Benznidazole treatment safety: the Médecins Sans Frontières experience in a large cohort of Bolivian patients with Chagas' disease.

BACKGROUND

Up to half of patients with Chagas' disease under benznidazole treatment present adverse drug reactions (ADRs) and up to one-third do not complete standard treatment.

OBJECTIVES

To verify the incidence and possible factors associated with the suspension of benznidazole treatment in a large cohort of patients.

METHODS

We included 2075 patients treated with benznidazole during the projects managed by the medical humanitarian organization Doctors Without Borders (Médecins Sans Frontières) in Bolivia from 2009 to 2013. Benznidazole treatment was provided two or three times per day for ∼60 days at 5-7.5 mg/kg/day.
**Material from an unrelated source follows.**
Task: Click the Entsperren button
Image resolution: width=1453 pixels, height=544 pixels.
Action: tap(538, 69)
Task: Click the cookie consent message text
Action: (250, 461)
A multiple logistic regression model was developed to evaluate the factors associated with permanent suspension of benznidazole treatment.

RESULTS

Permanent benznidazole treatment suspension occurred in 211 patients (10.2%) and the average time until permanent treatment suspension was 23 days. Multifactorial analysis revealed that female sex (adjusted OR = 1.70), moderate ADRs (adjusted OR = 10.57), mild ADRs (adjusted OR = 1.69) and skin disorders (adjusted OR = 4.18) were significantly associated with the permanent suspension of benznidazole treatment. Women with mild or moderate skin ADRs presented a probability of treatment interruption of 18.6% and 59.0%, respectively.

CONCLUSIONS

Benznidazole treatment was safe and a large proportion of patients were able to complete a full course of benznidazole treatment under close treatment surveillance. Female sex, skin disorders and mild and moderate ADRs were independently associated with the permanent suspension of benznidazole treatment. In particular, women with moderate skin ADRs had the highest risk of benznidazole treatment interruption.